CREATE TABLE products (
    product_no integer,
    price numeric,
    valid_at daterange,
    UNIQUE (product_no, valid_at WITHOUT OVERLAPS)
);

Temporal unique constraints also forbid empty ranges/multiranges for their application time, but that column is permitted to be null (like the other columns of the unique constraint).

Temporal primary keys and unique constraints are backed by GiST indexes (see Section 65.2) rather than B-Tree indexes. In practice, creating a temporal primary key or constraint requires installing the btree_gist extension, so that the database has GiST operator classes for the non-temporal parts of the key.

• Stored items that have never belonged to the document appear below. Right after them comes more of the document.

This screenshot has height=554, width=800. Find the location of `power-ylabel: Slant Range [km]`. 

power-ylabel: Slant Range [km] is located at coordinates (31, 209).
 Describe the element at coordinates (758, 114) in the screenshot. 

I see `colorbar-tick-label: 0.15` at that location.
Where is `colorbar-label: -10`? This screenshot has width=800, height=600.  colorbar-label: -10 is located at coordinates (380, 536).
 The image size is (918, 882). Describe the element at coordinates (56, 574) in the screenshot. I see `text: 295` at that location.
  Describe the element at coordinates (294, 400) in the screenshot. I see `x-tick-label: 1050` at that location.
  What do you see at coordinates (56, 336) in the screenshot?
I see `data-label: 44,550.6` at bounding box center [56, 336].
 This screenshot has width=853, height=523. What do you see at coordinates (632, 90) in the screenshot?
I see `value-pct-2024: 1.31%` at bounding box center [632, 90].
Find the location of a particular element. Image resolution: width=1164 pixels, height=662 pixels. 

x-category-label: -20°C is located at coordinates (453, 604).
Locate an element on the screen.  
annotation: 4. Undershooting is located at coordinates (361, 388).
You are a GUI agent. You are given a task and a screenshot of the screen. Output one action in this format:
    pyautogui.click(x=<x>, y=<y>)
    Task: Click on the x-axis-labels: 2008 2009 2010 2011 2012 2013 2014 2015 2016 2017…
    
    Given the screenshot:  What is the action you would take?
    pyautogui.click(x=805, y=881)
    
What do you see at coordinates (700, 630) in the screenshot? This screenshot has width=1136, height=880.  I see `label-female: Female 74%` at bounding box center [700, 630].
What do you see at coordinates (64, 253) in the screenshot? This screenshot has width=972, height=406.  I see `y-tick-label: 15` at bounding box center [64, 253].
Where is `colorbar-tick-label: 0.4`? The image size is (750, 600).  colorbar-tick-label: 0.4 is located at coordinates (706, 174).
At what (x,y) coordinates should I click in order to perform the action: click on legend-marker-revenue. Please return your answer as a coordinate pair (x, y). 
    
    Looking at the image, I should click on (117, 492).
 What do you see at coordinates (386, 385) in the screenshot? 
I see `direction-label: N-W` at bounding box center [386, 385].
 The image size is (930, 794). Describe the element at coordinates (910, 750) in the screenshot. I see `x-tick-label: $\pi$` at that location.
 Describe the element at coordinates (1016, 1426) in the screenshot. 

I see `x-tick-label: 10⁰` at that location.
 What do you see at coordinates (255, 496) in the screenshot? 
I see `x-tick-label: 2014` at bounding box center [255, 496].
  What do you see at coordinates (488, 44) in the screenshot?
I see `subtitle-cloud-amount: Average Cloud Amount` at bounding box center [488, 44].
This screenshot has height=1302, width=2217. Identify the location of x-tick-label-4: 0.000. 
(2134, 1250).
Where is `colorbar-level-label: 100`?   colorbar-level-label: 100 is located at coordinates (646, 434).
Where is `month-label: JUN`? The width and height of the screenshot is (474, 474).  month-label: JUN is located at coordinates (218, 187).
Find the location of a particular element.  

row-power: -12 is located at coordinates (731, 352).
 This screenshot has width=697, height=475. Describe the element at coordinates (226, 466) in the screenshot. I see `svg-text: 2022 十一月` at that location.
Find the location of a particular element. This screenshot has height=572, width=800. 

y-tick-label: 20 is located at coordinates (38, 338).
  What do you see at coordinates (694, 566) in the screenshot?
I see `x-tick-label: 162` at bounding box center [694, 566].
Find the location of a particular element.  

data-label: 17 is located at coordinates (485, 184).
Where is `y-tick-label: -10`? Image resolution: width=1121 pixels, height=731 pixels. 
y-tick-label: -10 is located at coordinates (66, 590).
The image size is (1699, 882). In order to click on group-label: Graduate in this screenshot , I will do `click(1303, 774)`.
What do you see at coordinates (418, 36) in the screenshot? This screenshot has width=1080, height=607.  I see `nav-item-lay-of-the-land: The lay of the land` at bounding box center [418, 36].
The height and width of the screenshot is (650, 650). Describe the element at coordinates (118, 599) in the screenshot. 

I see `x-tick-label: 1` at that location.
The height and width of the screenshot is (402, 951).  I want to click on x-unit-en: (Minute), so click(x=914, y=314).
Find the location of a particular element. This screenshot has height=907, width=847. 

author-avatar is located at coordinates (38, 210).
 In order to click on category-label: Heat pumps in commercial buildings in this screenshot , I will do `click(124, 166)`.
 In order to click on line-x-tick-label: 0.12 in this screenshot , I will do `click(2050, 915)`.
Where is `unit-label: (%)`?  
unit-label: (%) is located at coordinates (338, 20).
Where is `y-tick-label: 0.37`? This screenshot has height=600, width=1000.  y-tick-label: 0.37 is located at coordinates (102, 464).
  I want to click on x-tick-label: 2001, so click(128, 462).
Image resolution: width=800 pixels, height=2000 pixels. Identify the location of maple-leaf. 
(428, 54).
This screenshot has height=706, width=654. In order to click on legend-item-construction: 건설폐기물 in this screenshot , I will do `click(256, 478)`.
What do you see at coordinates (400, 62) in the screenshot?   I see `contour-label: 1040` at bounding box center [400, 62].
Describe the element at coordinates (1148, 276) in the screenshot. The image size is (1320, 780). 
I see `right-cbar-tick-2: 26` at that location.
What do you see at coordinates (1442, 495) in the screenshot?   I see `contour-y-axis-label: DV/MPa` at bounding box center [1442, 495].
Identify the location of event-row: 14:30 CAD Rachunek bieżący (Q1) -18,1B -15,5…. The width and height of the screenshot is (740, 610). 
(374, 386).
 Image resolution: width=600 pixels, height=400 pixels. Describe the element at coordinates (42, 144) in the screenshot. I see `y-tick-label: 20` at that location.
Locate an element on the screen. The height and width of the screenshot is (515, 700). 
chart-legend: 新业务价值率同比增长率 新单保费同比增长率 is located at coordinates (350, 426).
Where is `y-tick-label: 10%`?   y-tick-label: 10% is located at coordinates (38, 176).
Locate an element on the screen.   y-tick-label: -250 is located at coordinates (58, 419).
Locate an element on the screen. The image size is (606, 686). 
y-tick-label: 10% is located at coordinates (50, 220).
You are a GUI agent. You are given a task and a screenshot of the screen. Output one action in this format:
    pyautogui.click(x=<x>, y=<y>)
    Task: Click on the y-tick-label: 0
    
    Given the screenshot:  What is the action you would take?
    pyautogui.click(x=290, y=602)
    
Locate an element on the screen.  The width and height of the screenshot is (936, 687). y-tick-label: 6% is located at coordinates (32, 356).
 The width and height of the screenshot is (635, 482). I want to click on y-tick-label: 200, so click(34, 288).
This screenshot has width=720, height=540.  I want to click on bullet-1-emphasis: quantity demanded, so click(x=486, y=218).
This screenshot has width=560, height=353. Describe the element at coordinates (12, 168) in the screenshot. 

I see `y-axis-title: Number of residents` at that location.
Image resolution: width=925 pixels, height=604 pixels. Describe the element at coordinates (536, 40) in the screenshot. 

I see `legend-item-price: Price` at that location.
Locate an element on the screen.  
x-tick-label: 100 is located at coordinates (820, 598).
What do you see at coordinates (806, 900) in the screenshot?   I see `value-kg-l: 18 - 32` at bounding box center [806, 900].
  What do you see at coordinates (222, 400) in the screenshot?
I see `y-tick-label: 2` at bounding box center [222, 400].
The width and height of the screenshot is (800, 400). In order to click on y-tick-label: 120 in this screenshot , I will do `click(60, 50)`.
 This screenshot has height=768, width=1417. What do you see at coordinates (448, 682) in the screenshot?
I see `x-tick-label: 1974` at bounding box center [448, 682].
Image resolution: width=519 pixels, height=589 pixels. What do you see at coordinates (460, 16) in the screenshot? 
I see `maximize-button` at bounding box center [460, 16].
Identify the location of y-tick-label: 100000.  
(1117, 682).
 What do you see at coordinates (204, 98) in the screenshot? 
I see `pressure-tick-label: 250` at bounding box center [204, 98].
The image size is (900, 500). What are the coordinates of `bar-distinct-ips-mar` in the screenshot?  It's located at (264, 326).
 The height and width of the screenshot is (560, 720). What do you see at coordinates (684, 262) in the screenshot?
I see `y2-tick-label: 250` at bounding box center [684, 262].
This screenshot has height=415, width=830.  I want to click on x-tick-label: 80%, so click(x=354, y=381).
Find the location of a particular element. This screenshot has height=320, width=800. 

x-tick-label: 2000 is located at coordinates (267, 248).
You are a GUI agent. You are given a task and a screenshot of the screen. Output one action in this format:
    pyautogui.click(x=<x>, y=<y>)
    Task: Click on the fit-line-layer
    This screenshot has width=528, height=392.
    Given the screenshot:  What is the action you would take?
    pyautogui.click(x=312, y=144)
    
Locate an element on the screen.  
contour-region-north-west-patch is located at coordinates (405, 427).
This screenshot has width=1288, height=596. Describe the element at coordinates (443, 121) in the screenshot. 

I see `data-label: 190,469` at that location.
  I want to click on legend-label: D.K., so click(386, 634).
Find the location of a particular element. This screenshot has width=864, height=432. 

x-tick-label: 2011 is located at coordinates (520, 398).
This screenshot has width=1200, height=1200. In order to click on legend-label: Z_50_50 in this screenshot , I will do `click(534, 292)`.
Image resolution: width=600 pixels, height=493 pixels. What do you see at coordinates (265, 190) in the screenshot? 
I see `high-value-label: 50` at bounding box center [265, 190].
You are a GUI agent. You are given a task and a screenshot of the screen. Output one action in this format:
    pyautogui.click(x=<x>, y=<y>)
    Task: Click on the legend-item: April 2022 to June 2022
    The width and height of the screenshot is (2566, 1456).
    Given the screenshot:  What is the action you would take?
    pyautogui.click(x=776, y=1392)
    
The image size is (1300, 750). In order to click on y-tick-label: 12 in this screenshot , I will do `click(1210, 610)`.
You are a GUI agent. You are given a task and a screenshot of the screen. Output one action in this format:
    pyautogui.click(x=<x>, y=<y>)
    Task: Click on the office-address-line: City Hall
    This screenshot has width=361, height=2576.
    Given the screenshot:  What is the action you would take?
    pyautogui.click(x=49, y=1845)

Temporal primary keys and unique constraints have the same behavior as exclusion constraints (see Section 5.5.6), where each regular key part is compared with equality, and the application time is compared with overlaps, for example EXCLUDE USING gist (id WITH =, valid_at WITH &&). The only difference is that they also forbid an empty application time.

5.7.1.2. Temporal Foreign Keys #

A temporal foreign key is a reference from one application-time table to another application-time table. Just as a non-temporal reference requires a referenced key to exist, so a temporal reference requires a referenced key to exist, but during whatever history the reference exists (at least). So if the products table is referenced by a variants table, and a variant of product 5 has an application-time of [2020-01-01,2026-01-01), then product 5 must exist throughout that period.

We can create the variants table with the following schema (without a foreign key yet):

CREATE TABLE variants (
  id         integer,
  product_no integer,
  name       text,
  valid_at   daterange,
  PRIMARY KEY (id, valid_at WITHOUT OVERLAPS)
);

We have included a temporal primary key as a best practice, but it is not strictly required by foreign keys.

Figure 5.2 plots product 5 (in green) and two variants referencing it (in yellow) on the same timeline. Variant 8 (Medium) was introduced first, then variant 9 (XXL). Both satisfy the foreign key constraint, because the referenced product exists throughout their entire history.

Figure 5.2. Temporal Foreign Key Example


In a table, these records would be:

 id | product_no |  name  |        valid_at
----+------------+--------+-------------------------
  8 |          5 | Medium | [2021-01-01,2023-06-01)
  9 |          5 | XXL    | [2022-03-01,2024-06-01)

Note that a temporal reference need not be fulfilled by a single row in the referenced table. Product 5 had a price change in the middle of variant 8's history, but the reference is still valid. The combination of all matching rows is used to test whether the referenced history contains the referencing row.

The syntax to add a temporal foreign key to our table is:

CREATE TABLE variants (
  id         integer,
  product_no integer,
  name       text,
  valid_at   daterange,
  PRIMARY KEY (id, valid_at WITHOUT OVERLAPS),
  FOREIGN KEY (product_no, PERIOD valid_at) REFERENCES products (product_no, PERIOD valid_at)
);

Note that the keyword PERIOD must be used for the application-time column in both the referencing and referenced table.

A temporal primary key or unique constraint matching the referenced columns must exist on the referenced table.

PostgreSQL supports temporal foreign keys with action NO ACTION, but not RESTRICT, CASCADE, SET NULL, or SET DEFAULT.

5.7.2. System Time #

System time refers to the history of the database table, not the entity it describes. It captures when each row was inserted/updated/deleted.

PostgreSQL does not currently support system time, but it could be emulated using triggers, and there are external extensions that provide such functionality.